Relatiosn with Matrices

Question

For every integer $n>2$ and $A,B,C,D \in M_{2}(\mathbb{R})$ we have :

$1) AC-BD=I_{n}$

$2) AD+BC=O_{n}$

Prove that $CA-DB=I_{n}$ and $DA+CB=O_{n}$.

I tried to prove that $AC=CA$ like the proof of theorem " $AB=I$ , then $BA=I$ " , after that I tried with multiply and add the relations but I didn't manage to prove that.

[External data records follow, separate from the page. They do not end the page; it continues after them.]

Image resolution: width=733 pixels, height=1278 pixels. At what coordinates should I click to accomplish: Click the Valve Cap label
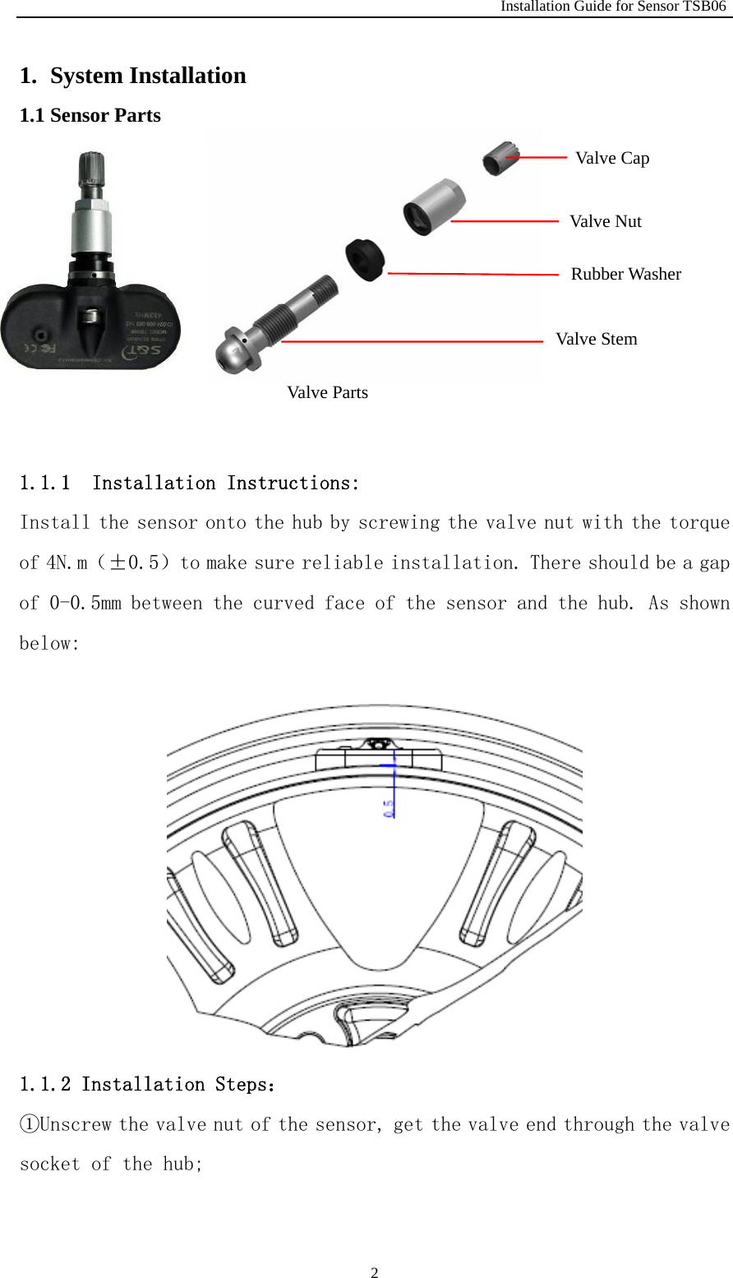pos(612,158)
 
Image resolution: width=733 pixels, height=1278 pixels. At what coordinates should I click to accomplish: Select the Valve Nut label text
pos(606,221)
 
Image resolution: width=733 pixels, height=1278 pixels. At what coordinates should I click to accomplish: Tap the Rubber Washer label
pos(625,274)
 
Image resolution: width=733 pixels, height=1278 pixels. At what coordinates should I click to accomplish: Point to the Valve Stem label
pos(596,339)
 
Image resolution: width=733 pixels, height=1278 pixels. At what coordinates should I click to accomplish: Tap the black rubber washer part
pos(365,259)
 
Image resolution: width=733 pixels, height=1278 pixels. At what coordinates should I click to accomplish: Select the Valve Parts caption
pos(327,392)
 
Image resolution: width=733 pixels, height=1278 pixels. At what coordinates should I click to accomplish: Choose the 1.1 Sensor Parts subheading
pos(90,115)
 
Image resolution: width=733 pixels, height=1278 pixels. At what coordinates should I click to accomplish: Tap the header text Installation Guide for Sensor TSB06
pos(613,7)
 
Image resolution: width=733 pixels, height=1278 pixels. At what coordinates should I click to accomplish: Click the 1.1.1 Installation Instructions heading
pos(189,483)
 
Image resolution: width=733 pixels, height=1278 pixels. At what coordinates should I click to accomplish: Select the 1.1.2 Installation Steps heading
pos(148,1084)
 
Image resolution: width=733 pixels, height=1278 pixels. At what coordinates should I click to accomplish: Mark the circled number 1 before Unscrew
pos(29,1124)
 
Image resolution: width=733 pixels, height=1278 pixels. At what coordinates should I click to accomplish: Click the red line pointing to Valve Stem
pos(411,340)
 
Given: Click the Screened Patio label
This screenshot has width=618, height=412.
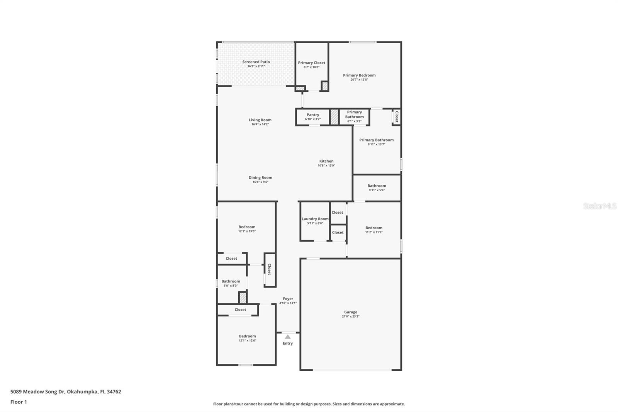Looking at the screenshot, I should coord(256,62).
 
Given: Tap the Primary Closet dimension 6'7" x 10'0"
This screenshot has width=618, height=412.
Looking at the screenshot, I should coord(311,67).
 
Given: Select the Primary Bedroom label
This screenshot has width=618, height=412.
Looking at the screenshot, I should coord(359,75).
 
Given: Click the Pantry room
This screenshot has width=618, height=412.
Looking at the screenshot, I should coord(313,117).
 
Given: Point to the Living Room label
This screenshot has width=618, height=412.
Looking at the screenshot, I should coord(260,120).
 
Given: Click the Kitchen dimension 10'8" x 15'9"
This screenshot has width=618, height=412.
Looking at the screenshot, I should coord(326,165).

Any idea?

Answer 1

Consider the block multiplication $$ \begin{bmatrix} A & -B \\ B & A \end{bmatrix} \begin{bmatrix} C & - D \\ D & C \end{bmatrix}= \begin{bmatrix} AC-BD & -(AD+BC) \\ BC+AD & -BD+AC \end{bmatrix} =\begin{bmatrix} I_n & O_n \\ O_n & I_n \end{bmatrix}=I_{2n} $$ Then also $$ \begin{bmatrix} C & - D \\ D & C \end{bmatrix} \begin{bmatrix} A & -B \\ B & A \end{bmatrix} =I_{2n} $$

Answer 2

To prove that determinant of AC is positive, we solve like that or we use the relations. I try like that:

$\det(AC)=\det(BD+I_{n})=?$

I thought that $\det(BD+I_{n})=1+\mathrm{Tr}(BD)+\det(BD)$.